Dataset ::
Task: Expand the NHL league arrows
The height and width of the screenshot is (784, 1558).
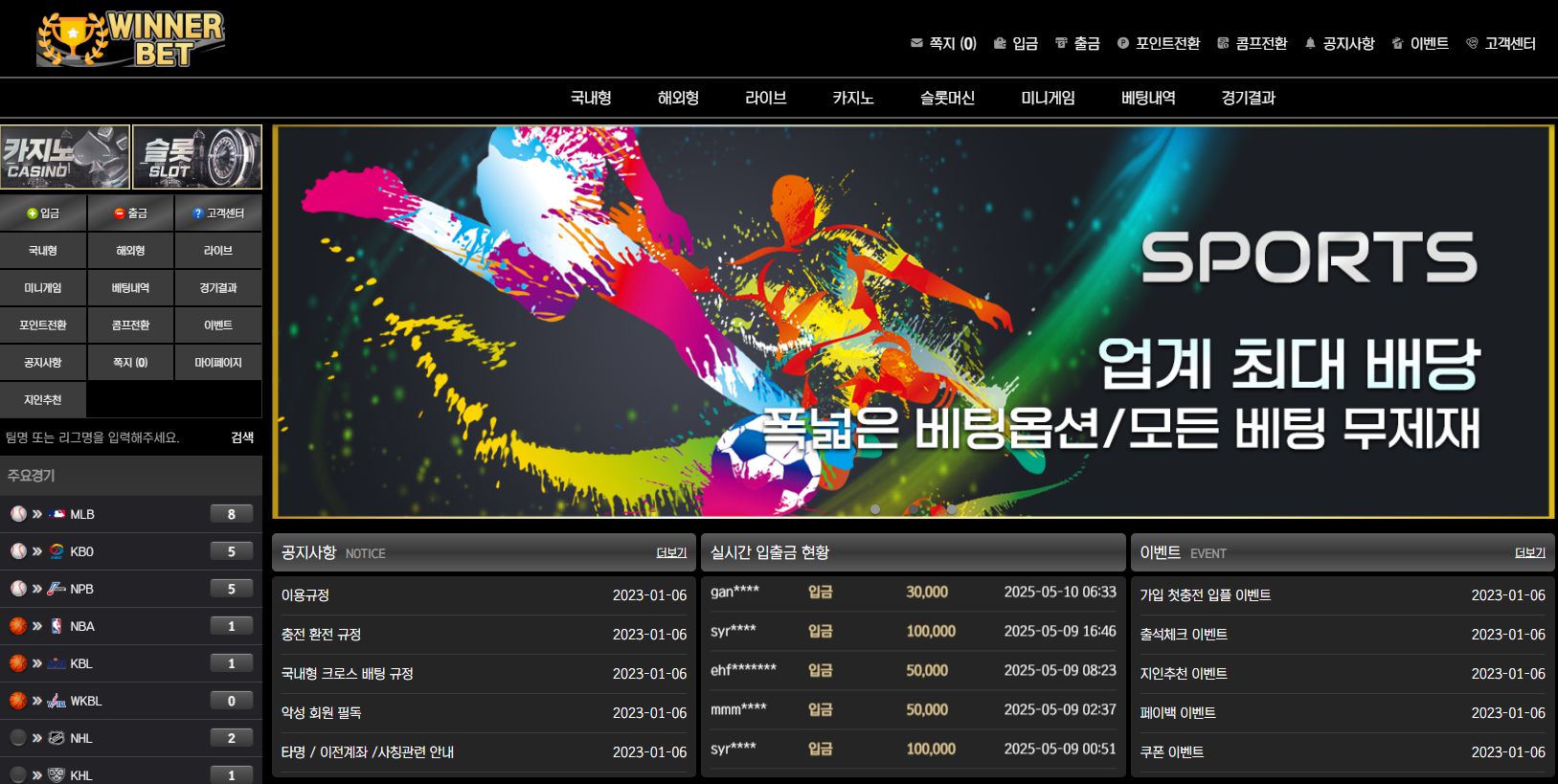Action: click(36, 738)
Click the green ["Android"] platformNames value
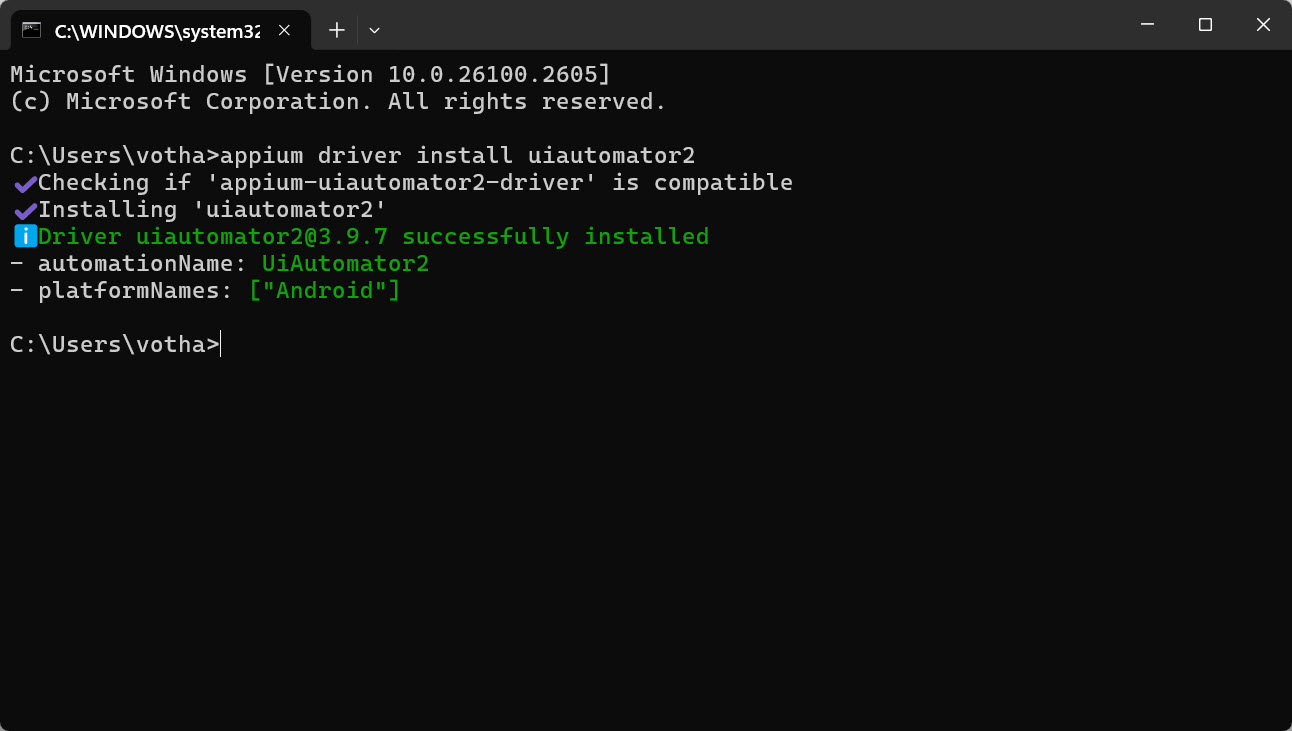The image size is (1292, 731). point(324,291)
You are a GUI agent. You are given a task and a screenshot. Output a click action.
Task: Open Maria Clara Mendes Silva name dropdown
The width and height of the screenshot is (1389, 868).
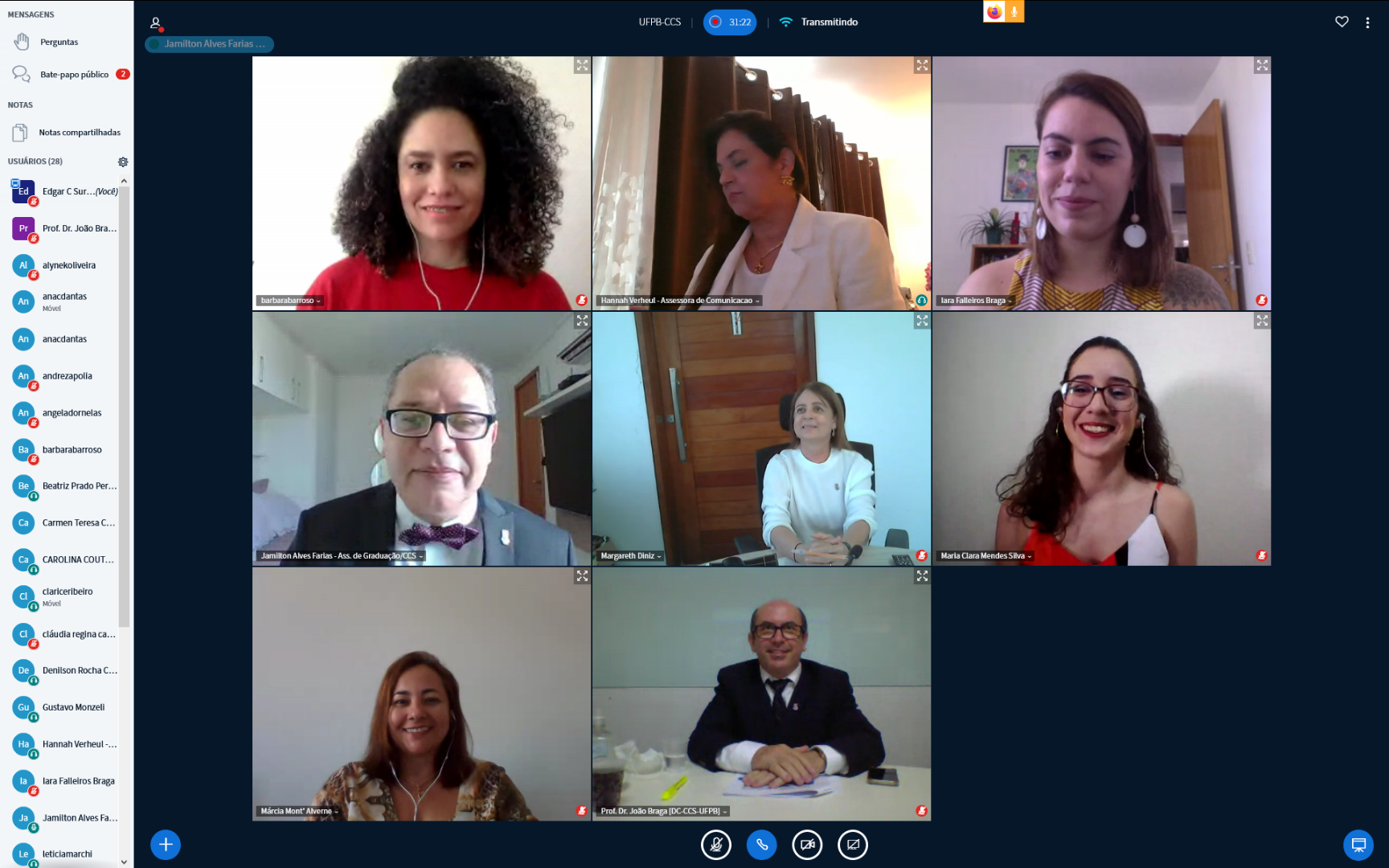(x=986, y=556)
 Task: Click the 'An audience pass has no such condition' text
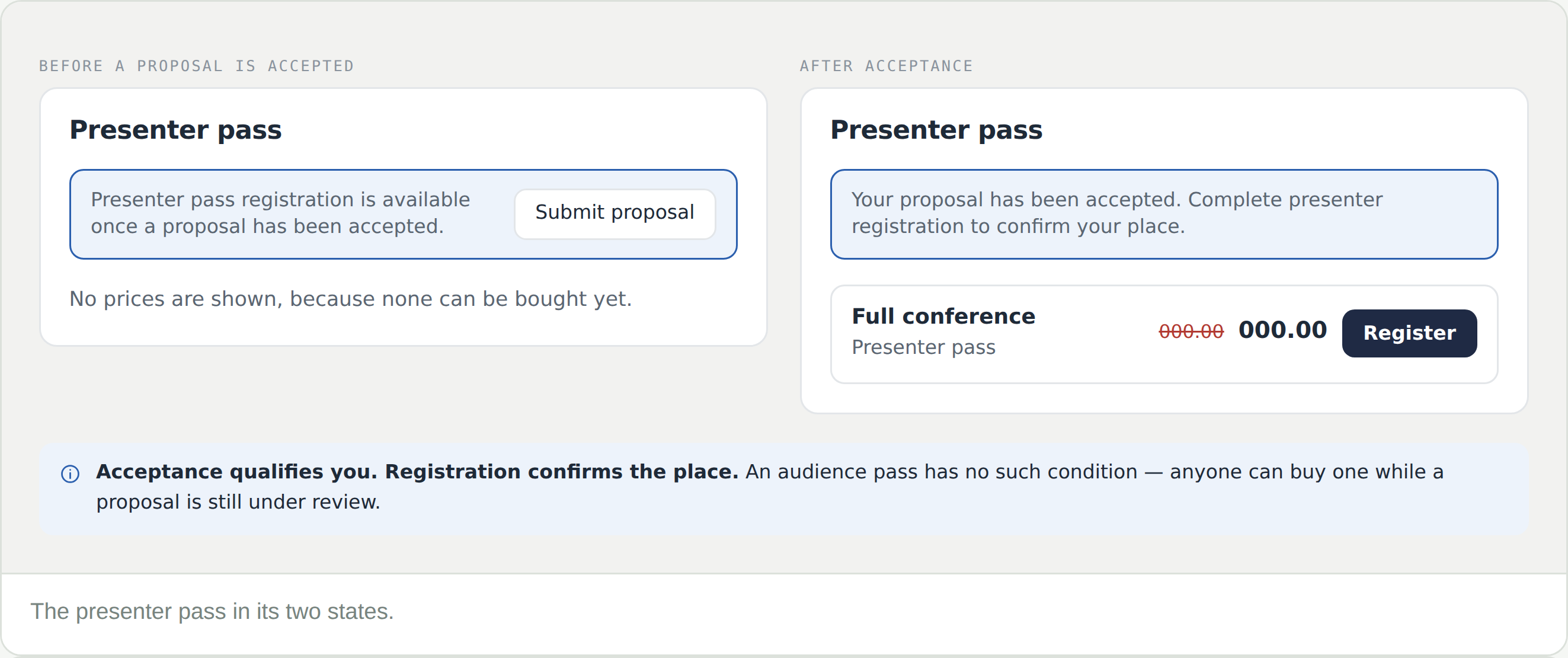tap(941, 472)
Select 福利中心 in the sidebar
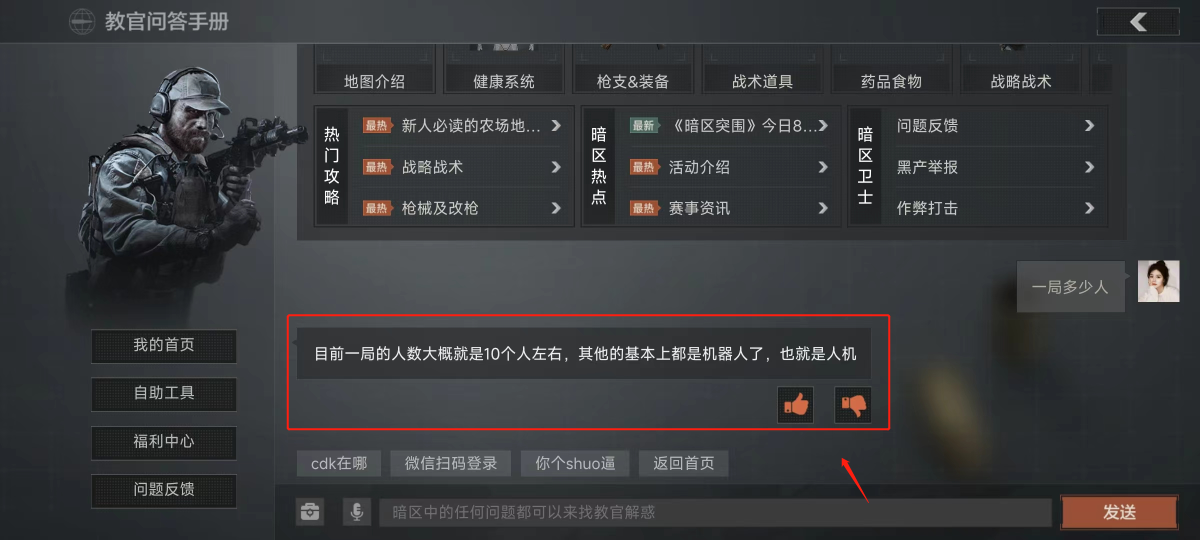This screenshot has width=1200, height=540. (164, 442)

Problem to solve ::
Pictures are to be excluded; everything else in the records must be reproduced exactly.

Answer space ::
Task: Expand the NHL league arrows
The height and width of the screenshot is (784, 1558).
Action: click(36, 738)
Click the green ["Android"] platformNames value
The image size is (1292, 731). point(324,291)
You are a GUI agent. You are given a task and a screenshot. Output a click action.
Task: Open Maria Clara Mendes Silva name dropdown
The width and height of the screenshot is (1389, 868).
(x=986, y=556)
 Task: Click the 'An audience pass has no such condition' text
tap(941, 472)
Select 福利中心 in the sidebar
This screenshot has width=1200, height=540. (164, 442)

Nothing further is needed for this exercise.